Segment Start: Dataset extract

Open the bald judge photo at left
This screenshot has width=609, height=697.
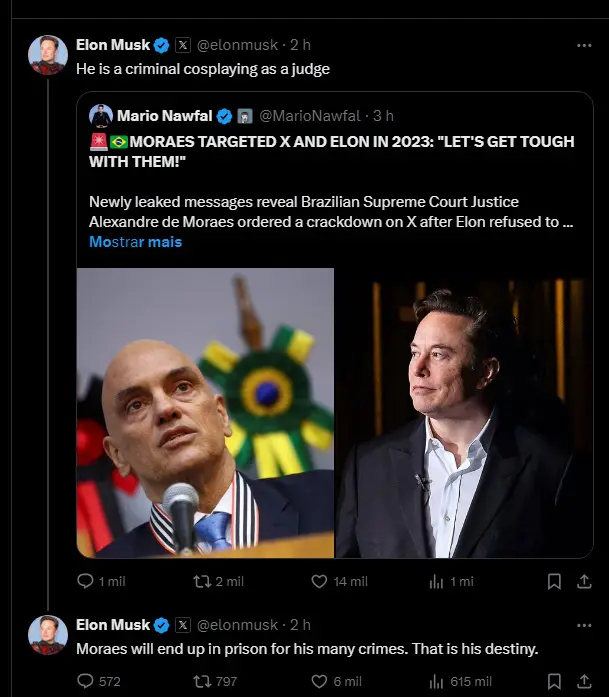pyautogui.click(x=205, y=412)
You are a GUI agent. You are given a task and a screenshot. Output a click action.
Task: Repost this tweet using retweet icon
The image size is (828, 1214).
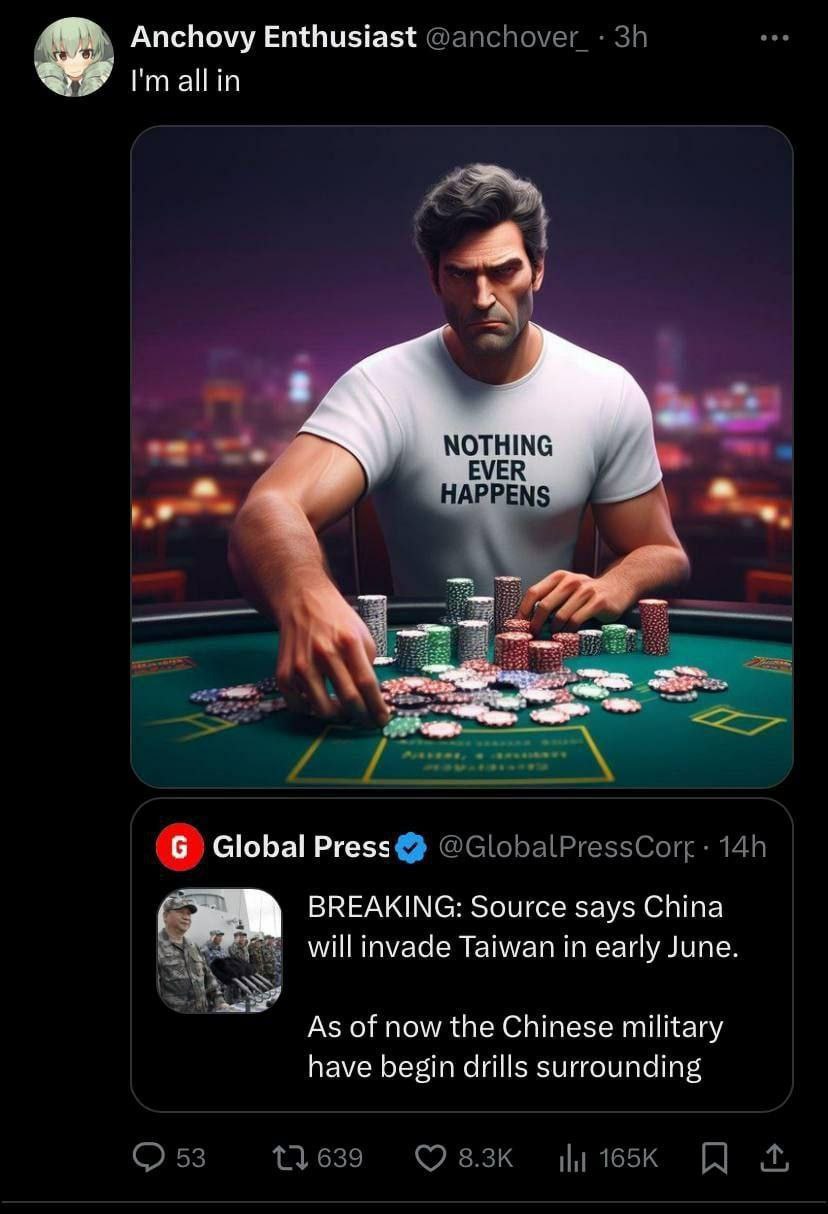coord(289,1157)
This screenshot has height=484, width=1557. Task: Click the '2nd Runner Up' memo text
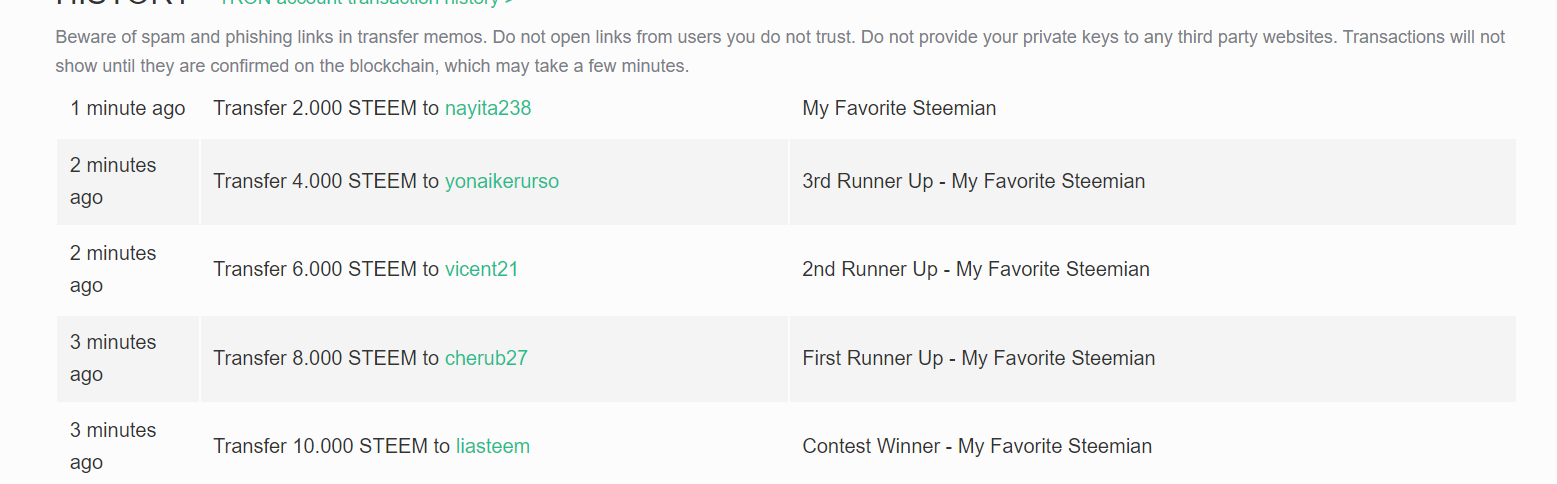pyautogui.click(x=976, y=269)
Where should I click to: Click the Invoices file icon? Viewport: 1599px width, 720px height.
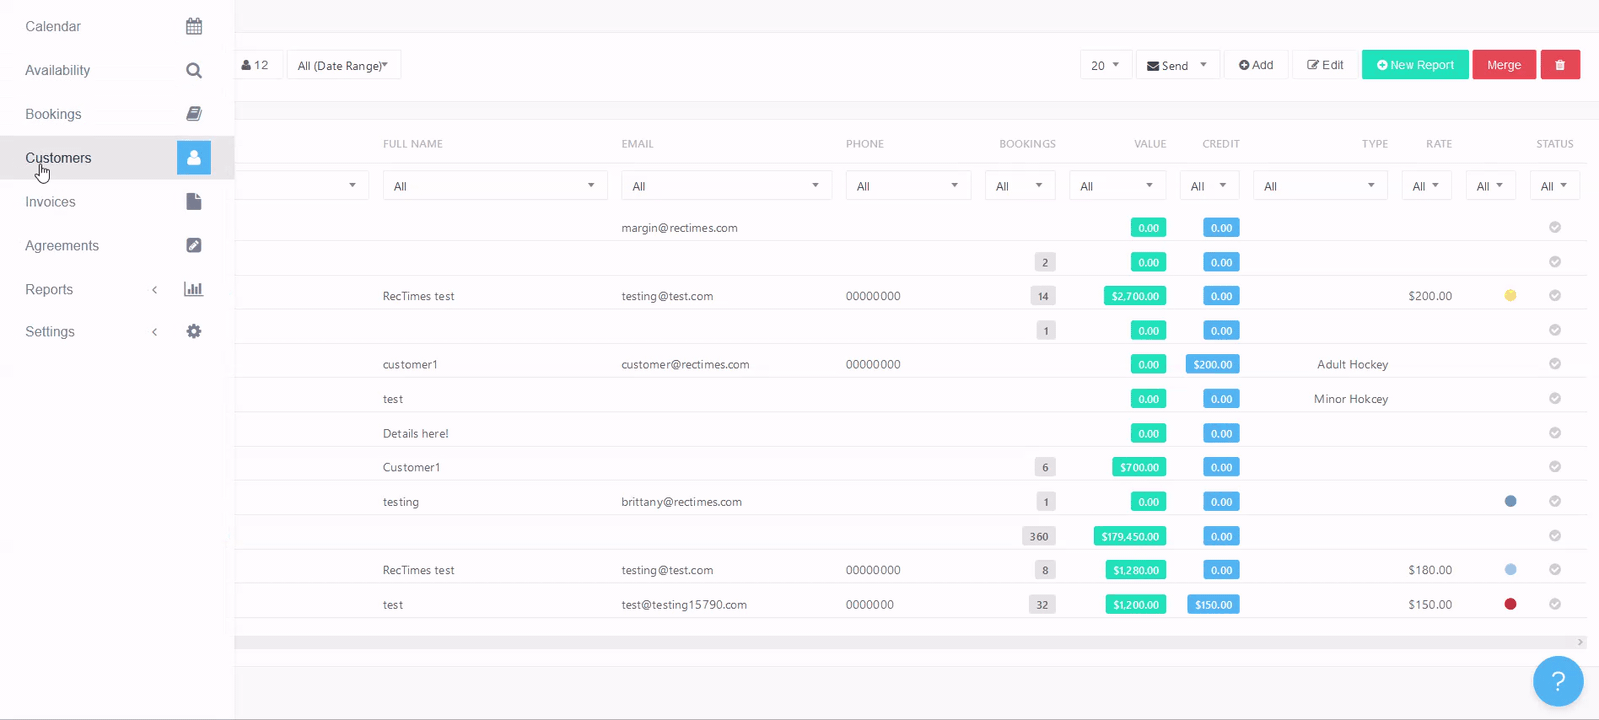pos(194,202)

Segment End: Dataset extract

[Work instruction]:
Return every line of the records exactly as given, pictures excluded.

[Exercise answer]:
Open the bald judge photo at left
This screenshot has width=609, height=697.
pyautogui.click(x=205, y=412)
You are a GUI agent. You are given a task and a screenshot. Output a click action.
Task: Repost this tweet using retweet icon
The image size is (828, 1214).
coord(289,1157)
This screenshot has height=484, width=1557. Task: Click the '2nd Runner Up' memo text
pyautogui.click(x=976, y=269)
Where should I click to: Click the Invoices file icon? Viewport: 1599px width, 720px height.
pos(194,202)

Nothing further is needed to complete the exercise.